Kent tasarımından kişiler arası psikolojiye kadar birçok faktör bu araçlı sevimsiz karşılaşmaları nasıl deneyimleyeceğimizi şekillendirir. Zack Furness, bisikletin tarihini ve onu çevreleyen politikaları yazdığı “One Less Car: Bicycling and the Politics of Automobility” (Bir Araba Daha Az: Bisiklet Sürmek ve Otomobil Politikaları) kitabında dikkat çektiği üzere neredeyse otomobiller icat edilir edilmez kentsel gelişimin odak noktası olmuşlardır. Bir yüzyılı aşkın süredir kentler çevre yolları etrafında planlanmaktadır. Bu yollara hükmeden kral ise arabalar olagelmiştir. Otomobillerin hakimiyeti sadece kullanımının kolay olmasından değil ayrıca sosyal saygınlık sunmasındandır. T modelinden itibaren arabalar diğer ulaşım şekillerinin ulaşabileceğinin ötesinde bir prestij ve iktidar seviyesini ifade eder. Times’ın 1922’de yazdığı gibi “Bir kural olarak otomobil daha yüksek bireysel güç, daha iyi iktisadi paylaşım ve potansiyel daha yüksek bir sosyal devlet anlamına gelir.”
Kısaca, arabalar statü sembolleridir. Tıpkı bir bisiklet sahibi olmanın on yaşındaki birine özerklik sunması gibi -seni götürmeye arzulu bir ebeveyn şoför olmasa bile arkadaşının evine bisiklet sürebilirsin- dolayısıyla, bir araba sahibi olmak da ilk defa arabası olan biri için güç ve özgürlük anlamına gelir. Araba, bir şey başardığını gösterir. Bir ev sahibi olamayabilirsin, ama seni gitmek istediğin neresi olursa olsun götürecek bir şeye, arabaya sahip olabilirsin. Bu duygu, olasılıklara açık bir hava ile gururun karışımıdır. Geriye dönüp yetmişli yılların fiyakalı klasiği Grease’i bir düşün: Olduğun her şey tamamen otomobiline bağlıdır.
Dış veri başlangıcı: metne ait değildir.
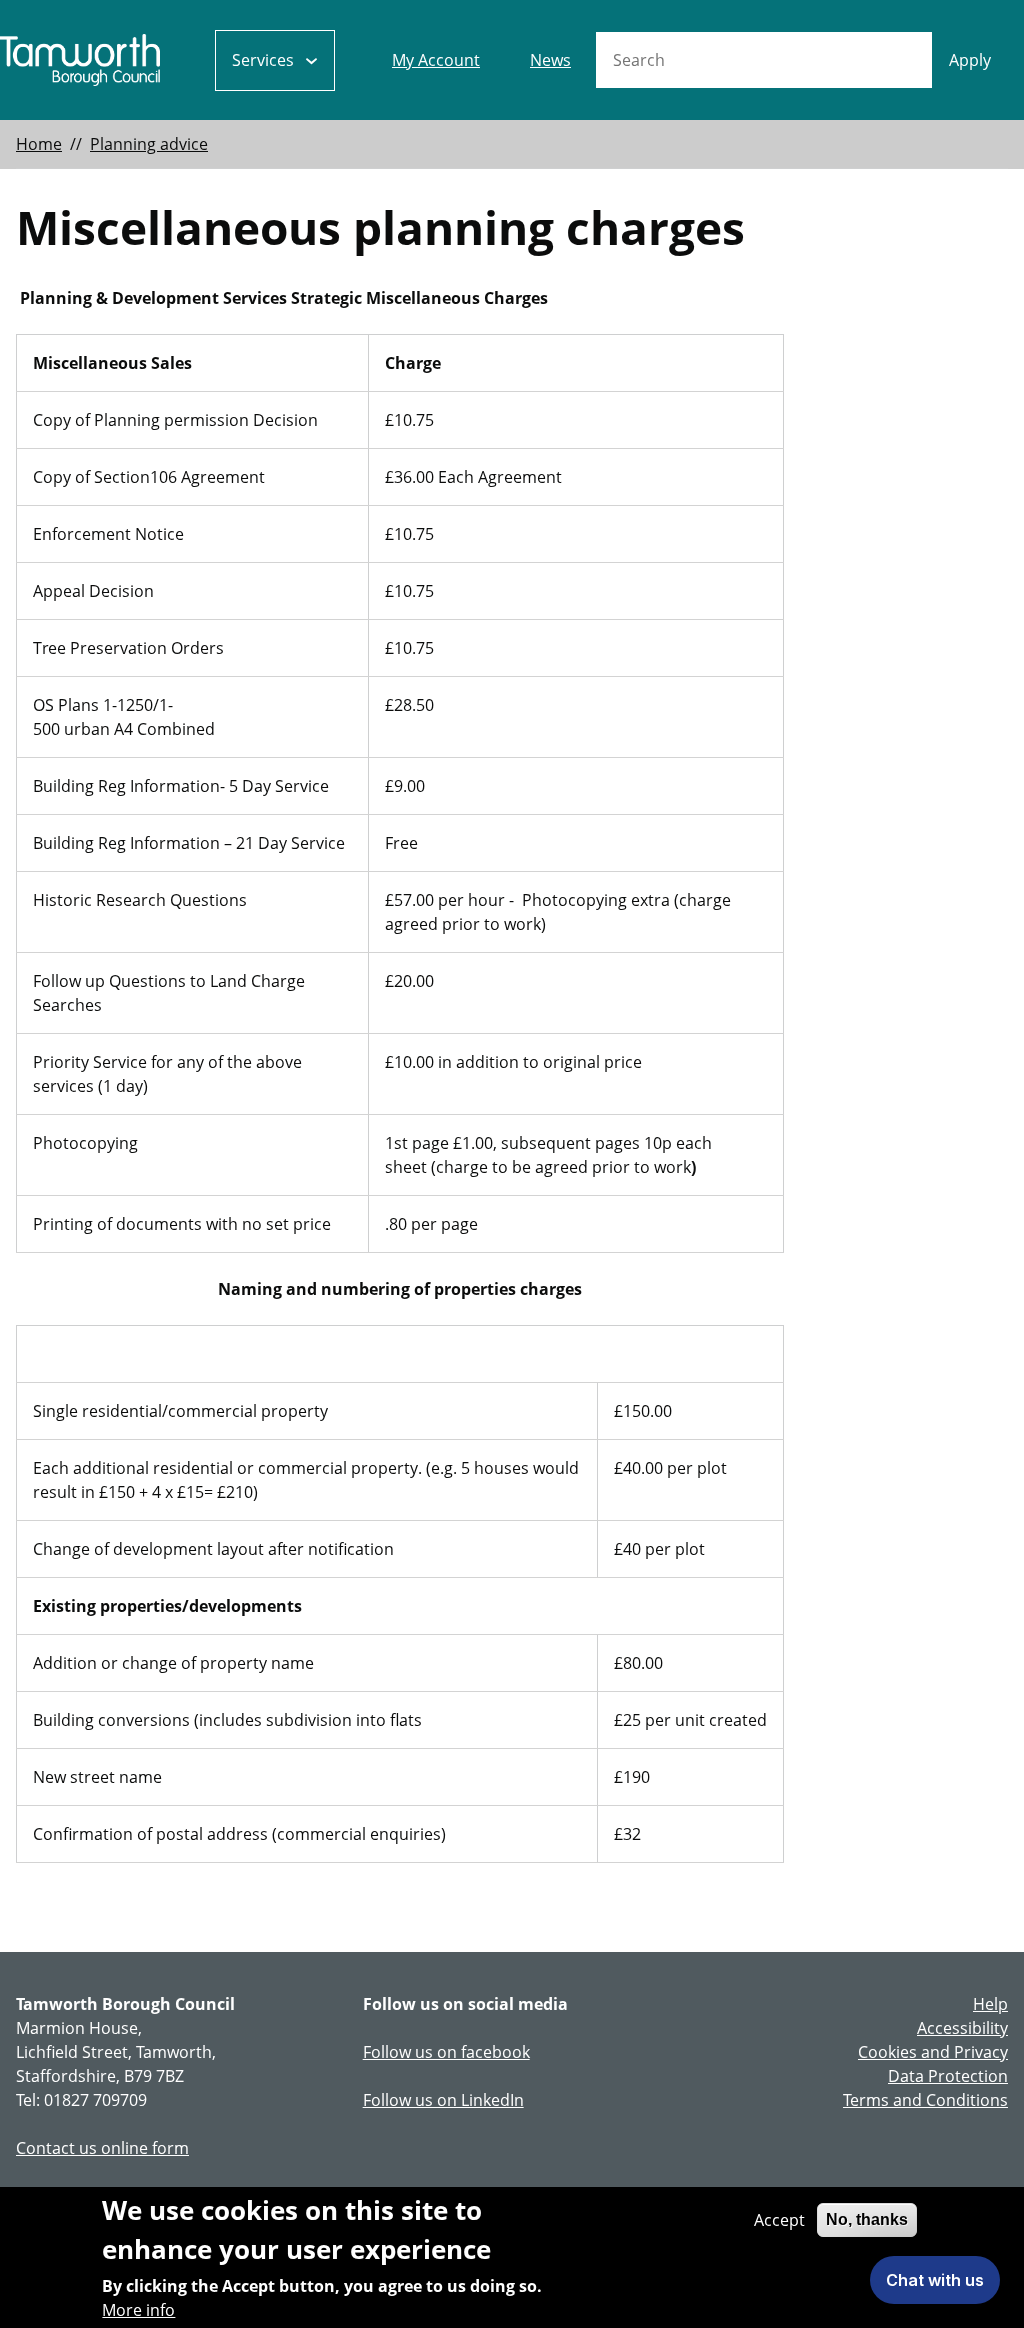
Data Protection (948, 2076)
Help (990, 2004)
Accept (779, 2220)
Sürücüler için bu sahiplik duygusu bilerek ya da bilmeyerek şu hakka sahip oldukları hissiyatına neden olabilir: Sokakların sahibi olmayı hak ediyorum, çünkü bunu hem maddi anlamda (bu arabayı satın alabiliyorum) hem de sembolik olarak (ben büyük bir metal canavarın içerisinde -metaforik anlamda elbette- seni unufak edebilirim). Lancaster Üniversitesi sosyologlarından Mimi Sheller ve John Urry’nin dikkat çektiği üzere arabalar sürücülerine diğer ulaşım şekillerinin, örneğin yürümenin ve bisiklet sürmenin, yapmayacağı bir biçimde “cezalandırıcı ve egemen” bir rol oynatır. Sürücüler olarak biz her zaman yol hakkına sahibiz, çünkü biz daha büyük ve iyiyiz. Bu güçlü olan hayatta kalır prensibidir.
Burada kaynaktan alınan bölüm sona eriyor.